Failure to Use Gait Belt During Transfer Results in Resident Fall and Fractures
Penalty
Summary
A deficiency occurred when a certified nursing assistant (CNA) failed to use a gait belt while transferring a resident from the toilet to a wheelchair. The resident, who had a history of stroke with right-sided hemiplegia, generalized muscle weakness, and was on anticoagulant therapy, required substantial to maximal assistance with transfers as documented in her care plan and MDS assessment.
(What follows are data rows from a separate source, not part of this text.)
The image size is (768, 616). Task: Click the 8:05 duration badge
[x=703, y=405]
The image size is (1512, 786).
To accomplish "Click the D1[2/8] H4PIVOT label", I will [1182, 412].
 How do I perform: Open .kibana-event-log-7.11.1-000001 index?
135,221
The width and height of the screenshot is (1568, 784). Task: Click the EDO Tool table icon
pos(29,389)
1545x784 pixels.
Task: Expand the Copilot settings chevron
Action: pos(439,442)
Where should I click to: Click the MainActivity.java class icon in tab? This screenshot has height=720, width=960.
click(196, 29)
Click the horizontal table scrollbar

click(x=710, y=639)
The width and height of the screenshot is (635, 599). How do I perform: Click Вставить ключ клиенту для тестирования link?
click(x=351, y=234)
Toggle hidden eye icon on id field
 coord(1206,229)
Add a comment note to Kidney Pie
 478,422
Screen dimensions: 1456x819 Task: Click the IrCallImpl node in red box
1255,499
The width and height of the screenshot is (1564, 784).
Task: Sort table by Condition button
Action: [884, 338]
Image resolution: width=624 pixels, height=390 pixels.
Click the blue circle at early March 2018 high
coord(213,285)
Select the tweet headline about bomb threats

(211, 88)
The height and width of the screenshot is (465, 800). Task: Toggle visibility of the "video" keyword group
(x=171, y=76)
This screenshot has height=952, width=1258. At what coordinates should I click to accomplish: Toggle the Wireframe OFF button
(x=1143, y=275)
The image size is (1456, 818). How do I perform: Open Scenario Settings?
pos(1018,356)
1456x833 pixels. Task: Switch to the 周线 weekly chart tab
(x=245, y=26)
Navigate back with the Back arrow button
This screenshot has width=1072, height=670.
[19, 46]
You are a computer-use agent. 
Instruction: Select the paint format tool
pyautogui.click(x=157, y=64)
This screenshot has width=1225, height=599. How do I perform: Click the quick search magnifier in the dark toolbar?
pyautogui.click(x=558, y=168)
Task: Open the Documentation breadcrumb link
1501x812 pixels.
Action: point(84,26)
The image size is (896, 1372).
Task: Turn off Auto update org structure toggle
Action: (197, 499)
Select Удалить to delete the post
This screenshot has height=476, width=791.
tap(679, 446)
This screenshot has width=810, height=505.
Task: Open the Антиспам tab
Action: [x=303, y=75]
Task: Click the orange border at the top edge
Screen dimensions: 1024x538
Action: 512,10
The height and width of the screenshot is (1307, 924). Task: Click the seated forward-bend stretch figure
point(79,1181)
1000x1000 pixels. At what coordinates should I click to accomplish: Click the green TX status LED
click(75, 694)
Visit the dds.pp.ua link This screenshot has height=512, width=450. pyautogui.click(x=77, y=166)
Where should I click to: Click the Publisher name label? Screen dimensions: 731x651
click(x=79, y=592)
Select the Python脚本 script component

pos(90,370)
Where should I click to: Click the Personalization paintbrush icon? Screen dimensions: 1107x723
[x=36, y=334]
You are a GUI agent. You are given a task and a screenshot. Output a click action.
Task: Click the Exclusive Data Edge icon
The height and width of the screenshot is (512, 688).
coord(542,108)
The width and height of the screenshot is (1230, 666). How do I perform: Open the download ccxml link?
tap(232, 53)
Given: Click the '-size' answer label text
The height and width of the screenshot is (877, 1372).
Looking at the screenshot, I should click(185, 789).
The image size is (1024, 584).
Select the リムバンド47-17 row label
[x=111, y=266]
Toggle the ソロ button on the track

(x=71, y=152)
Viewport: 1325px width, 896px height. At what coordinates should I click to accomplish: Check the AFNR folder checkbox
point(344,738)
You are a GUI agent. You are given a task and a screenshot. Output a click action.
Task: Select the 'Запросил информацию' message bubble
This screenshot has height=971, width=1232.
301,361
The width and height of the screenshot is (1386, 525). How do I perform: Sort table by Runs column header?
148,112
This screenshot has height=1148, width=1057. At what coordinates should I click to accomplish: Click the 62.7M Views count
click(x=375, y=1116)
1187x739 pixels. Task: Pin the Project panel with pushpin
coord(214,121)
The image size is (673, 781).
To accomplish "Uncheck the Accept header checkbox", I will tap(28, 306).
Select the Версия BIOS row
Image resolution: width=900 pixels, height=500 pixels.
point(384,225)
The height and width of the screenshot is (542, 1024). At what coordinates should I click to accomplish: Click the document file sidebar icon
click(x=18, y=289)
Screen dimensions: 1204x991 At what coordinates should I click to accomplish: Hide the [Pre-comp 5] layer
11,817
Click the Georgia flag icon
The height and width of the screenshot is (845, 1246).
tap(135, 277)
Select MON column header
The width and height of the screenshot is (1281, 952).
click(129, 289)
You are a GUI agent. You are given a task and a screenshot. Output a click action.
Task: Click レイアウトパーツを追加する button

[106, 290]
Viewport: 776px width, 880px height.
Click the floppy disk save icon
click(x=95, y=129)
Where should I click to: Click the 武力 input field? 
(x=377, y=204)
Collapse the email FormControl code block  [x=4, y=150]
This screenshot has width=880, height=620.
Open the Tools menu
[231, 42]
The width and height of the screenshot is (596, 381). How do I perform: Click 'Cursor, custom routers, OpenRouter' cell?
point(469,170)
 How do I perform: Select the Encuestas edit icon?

The care plan specifically instructed staff to use a gait belt for all transfers due to the resident's fall risk and right-sided weakness. On the day of the incident, the CNA assisted the resident off the toilet without applying a gait belt, despite the resident's request for help and her care plan requirements. During the transfer, the resident lost balance and fell, resulting in significant injuries including a 10th rib fracture, a right tibia spiral fracture, and proximal and distal right fibula fractures. The resident reported severe pain and was subsequently transported to the hospital for evaluation and treatment. Interviews with the resident, her responsible party, and multiple staff members confirmed that the gait belt was not used during the transfer, and that the resident did not refuse its use. Staff interviews also indicated that the use of gait belts for transfers was standard practice and that gait belts were readily available in resident rooms. Further review of facility records, including the resident's care plan, fall risk assessment, and staff training materials, confirmed that the expectation was for gait belts to be used for all transfers requiring staff assistance. The CNA involved acknowledged forgetting to use the gait belt and recognized the risk of falls associated with not following this protocol. Other staff consistently reported that gait belts were mandatory for transfers and that failure to use them could result in resident injury.